Recombinant Subolesin-BM95 Vaccine Production

Plasmids containing the coding Subolesin-BM95 MSP1a fusion proteins (SUB-BM95) were transformed into E. coli BL21 Star™ (DE3) One Shot^® cells (Invitrogen-Life Technologies, Inc., Grand Island, NY, USA) to express and purify SUB-BM95 as described previously [24 (link),25 (link)]. The SUB-BM95 chimeric protein is based on SUB from R. microplus Media Joya strain and conserved BM86/BM95 protective epitopes.

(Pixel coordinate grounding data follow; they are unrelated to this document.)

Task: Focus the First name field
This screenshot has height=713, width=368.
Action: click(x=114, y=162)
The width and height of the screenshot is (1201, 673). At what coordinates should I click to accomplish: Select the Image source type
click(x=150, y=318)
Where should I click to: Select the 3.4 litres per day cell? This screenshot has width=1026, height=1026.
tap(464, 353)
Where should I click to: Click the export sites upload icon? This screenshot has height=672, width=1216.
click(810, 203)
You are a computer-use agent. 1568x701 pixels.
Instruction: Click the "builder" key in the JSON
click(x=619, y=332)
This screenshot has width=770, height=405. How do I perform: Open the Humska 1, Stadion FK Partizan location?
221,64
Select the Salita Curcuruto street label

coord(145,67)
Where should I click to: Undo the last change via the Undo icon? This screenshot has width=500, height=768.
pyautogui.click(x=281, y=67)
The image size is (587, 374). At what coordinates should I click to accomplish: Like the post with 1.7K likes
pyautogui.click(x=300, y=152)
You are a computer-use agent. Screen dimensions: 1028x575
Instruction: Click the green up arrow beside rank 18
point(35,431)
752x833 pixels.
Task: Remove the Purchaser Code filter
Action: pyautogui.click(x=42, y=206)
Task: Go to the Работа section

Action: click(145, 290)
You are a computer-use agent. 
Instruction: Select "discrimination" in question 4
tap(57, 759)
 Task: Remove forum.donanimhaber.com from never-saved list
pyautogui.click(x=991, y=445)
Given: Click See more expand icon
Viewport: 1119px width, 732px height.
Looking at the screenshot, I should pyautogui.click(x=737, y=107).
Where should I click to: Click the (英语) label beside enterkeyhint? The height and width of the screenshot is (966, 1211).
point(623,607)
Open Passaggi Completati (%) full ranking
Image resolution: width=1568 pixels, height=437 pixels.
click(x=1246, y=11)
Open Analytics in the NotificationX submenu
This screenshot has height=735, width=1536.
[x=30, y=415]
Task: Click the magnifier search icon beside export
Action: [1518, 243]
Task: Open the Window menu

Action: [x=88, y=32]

The recombinant BM86 (from R. microplus Media Joya strain) was secreted in Pichia pastoris and purified, as reported previously [26 (link)]. Recombinant proteins were adjuvated in Montanide ISA 50 V2 (Seppic, Paris, France) in a stable water in oil (W/O) vaccine emulsion (50 parts of aqueous phase and 50 parts of oily phase in the volume) in batch-by-batch processes using a high-speed mixer Heidolph DIA× 900 (Heidolph Elektro, Kelheim, Germany) at 8000 rpm and the vaccine was filled manually under sterile conditions in pyrogen-free glass bottles of 20 mL (Wheaton, Millville, NJ, USA) at a concentration of 100 µg/2 mL dose. Calves were immunized with 2 doses (days 0 (T0) and 28 (T1)) containing 100 µg/dose [27 (link)] of purified recombinant proteins formulated as described above. Negative controls were injected with the adjuvant–saline alone (placebo). Cattle were injected intramuscularly with 2 mL/dose using a 5 mL pyrogen-free plastic syringe and an 18G needle.